3D glasses + CMYK
- Started
- Last post
- 6 Responses
- mr_clean
Anyone know what CMYK values to use to simulate 3D with glasses? I'd be applying it to graphics only, not photographs.
- PonyBoy0
hmmm...
... red and blue?
:D
- Nairn0
http://www.google.com/search?hl=…
Yielded..
http://www.colorstereo.com/anagl…
(For all anaglyphs on the Color Stereo site, and most anaglyphs you encounter, the red lens should be on the left. The Red-Cyan combination is recommended for the Color Stereo anaglyphs.There are three different colors that usually go on the right: Blue, Cyan, or Green.
Green is best used for monochrome anaglyphs. I got mine at a black & white 3D horror film over 30 years ago.
Blue does the best job of removing the color ghosting innate with anaglyphs, but has the downside of darker images and washed out colors..

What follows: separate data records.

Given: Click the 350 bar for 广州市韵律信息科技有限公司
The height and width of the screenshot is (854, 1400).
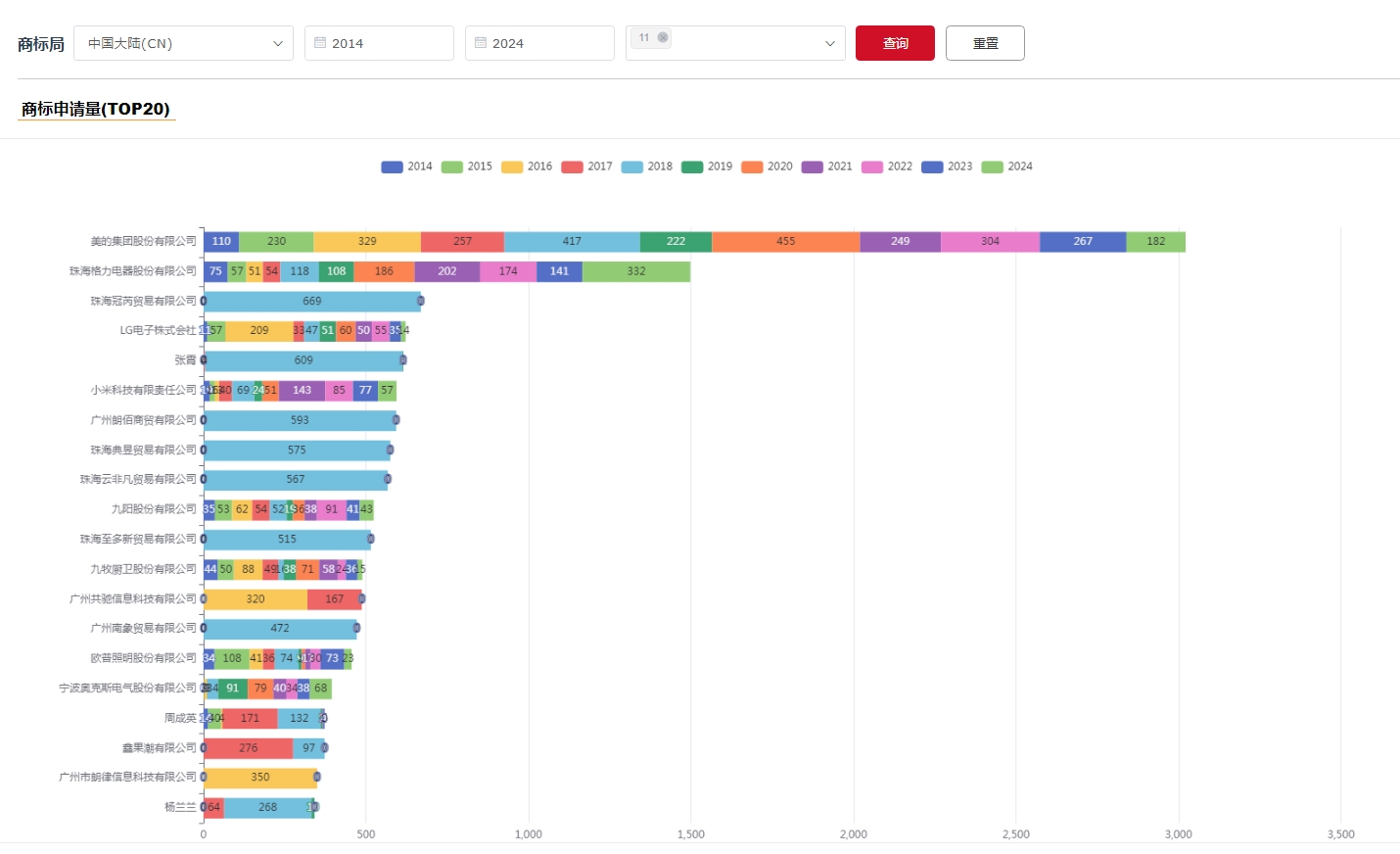Looking at the screenshot, I should coord(260,778).
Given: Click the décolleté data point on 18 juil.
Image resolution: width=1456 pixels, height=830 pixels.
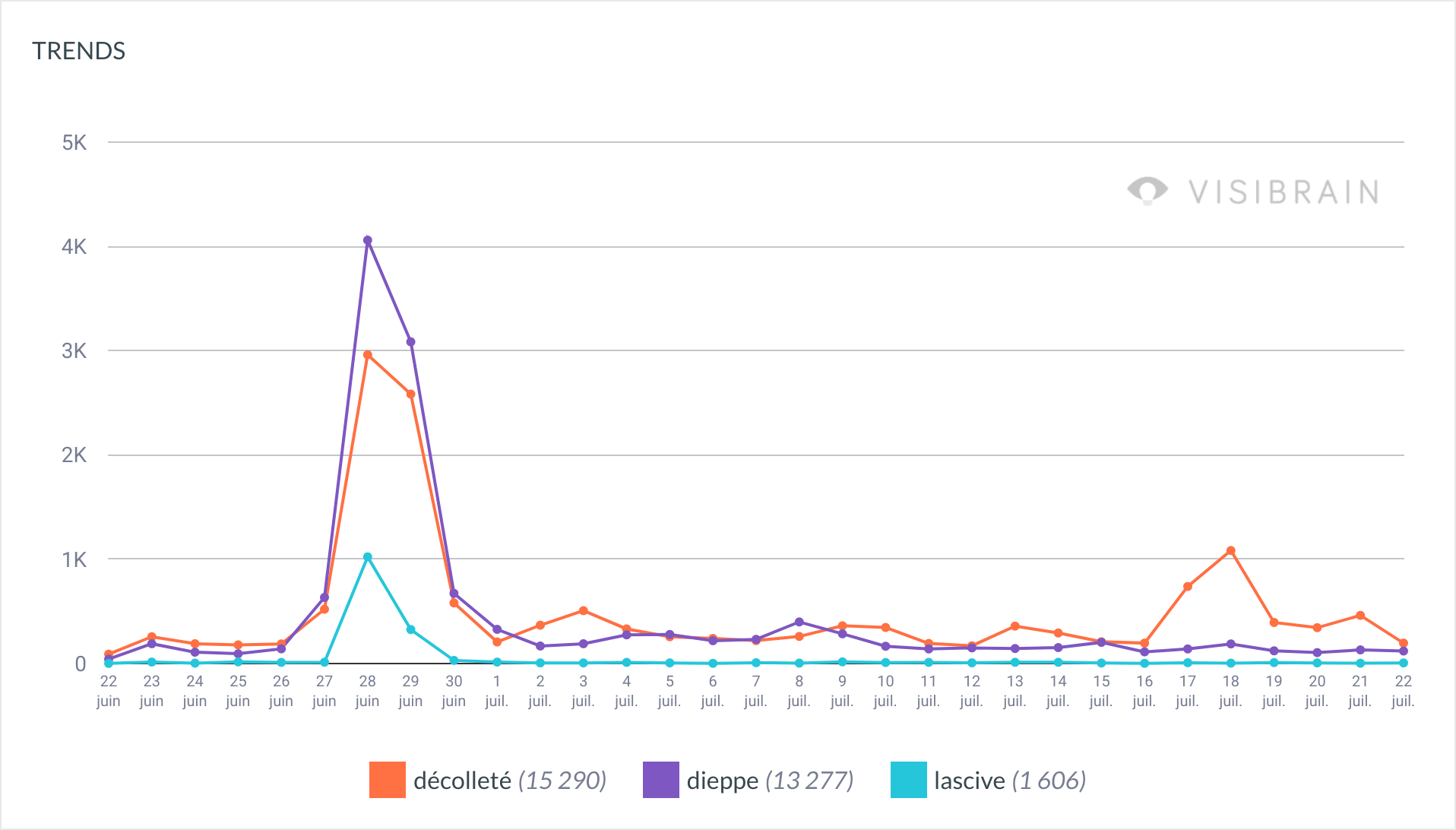Looking at the screenshot, I should 1231,551.
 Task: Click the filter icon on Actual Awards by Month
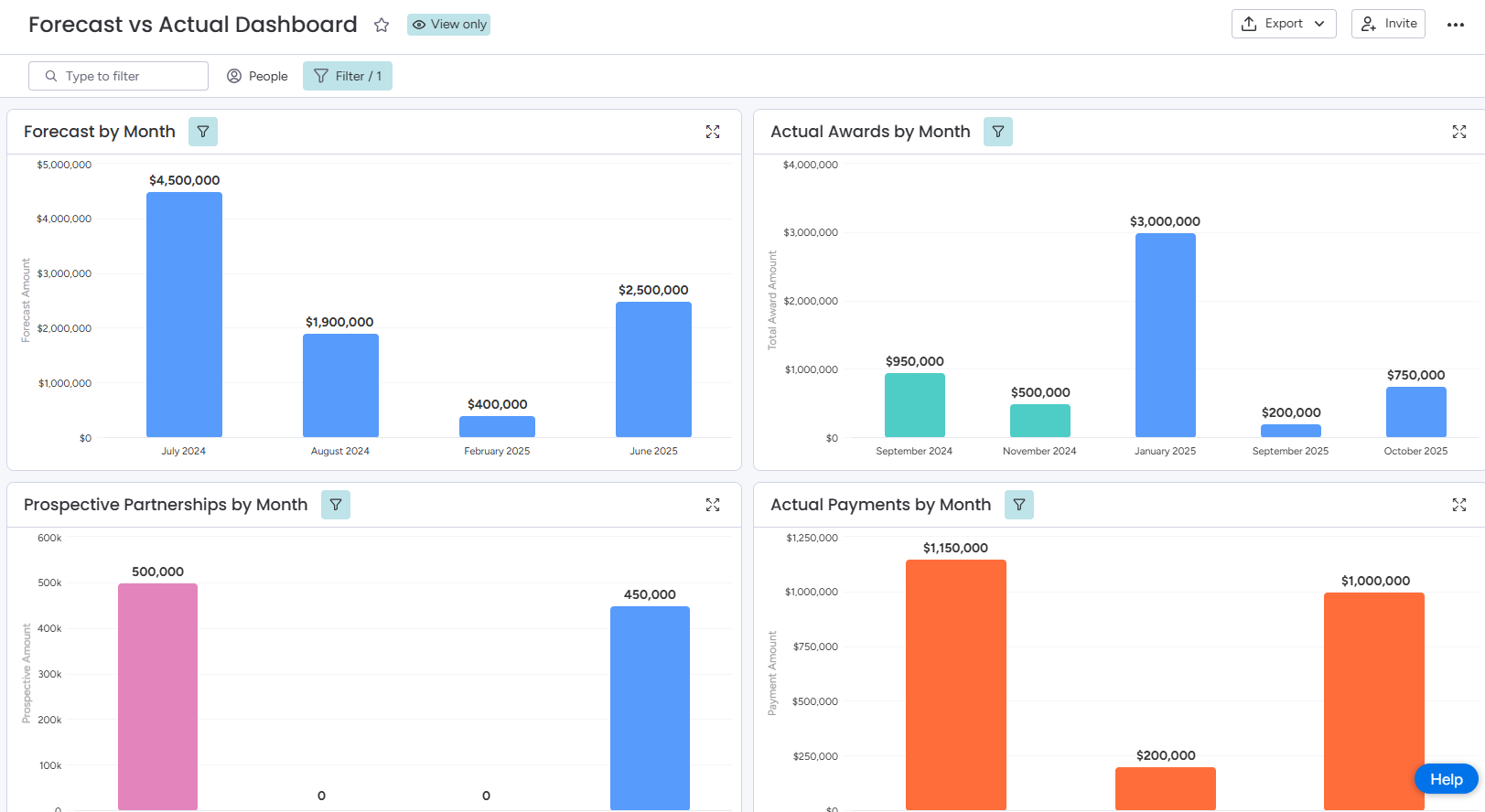(x=998, y=132)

Cyan is good for removing all but the most severe ghosting while leaving a brighter and more color saturated image than blue.With cardboard frames, the stems can be bent back to reverse which color is on either side. This will usually reverse the direction of depth.)
..in 5.6 seconds
- anayafx0
theoretically, if you could build custom glasses with your own color gels.... you could make it work with any hue you wanted to...
one thing that always bothered me about the red and blue is that duotone effect you get...
I wonder if your split the visible color range between the 2 sides.... maybe greens on the left eye, and the other channels on the right...
so your image would have two layers split, one without the green color channel, and the other off to the side with all the colors except the green channel....
The question is, would your brain reconstruct it correctly and give you the correct balance of color??
- wwfc0
...are you working with photoshop? Can you not just take the graphic that you want to make into an anaglyph - convert it to rgb - select the channels and the move the channel layers to get the desired offset - then convert it back to cmyk?
...that's what I would do.
- fooler0
I pitched an entire ad campaign to a major video rental chain that used 3-d POP and 3-D glasses. It made it all the way to the top suites before they pushed back thinking they didn't rent 50's 3-D movies.
It was pretty slick,even though it got shot down. I still use it in my portfolio.
I just did some basic googling and found if you take a RGB image and shift the B a few clicks right and the R a few clicks left and get some glasses it works fine.
- wwfc0
...yep that's the fella - correct term for this sort of image is "anaglyph"
http://www.google.com/search?hl=…
I had a project that I wanted to use anaglyphic images for.
Found quite a few good points of resource.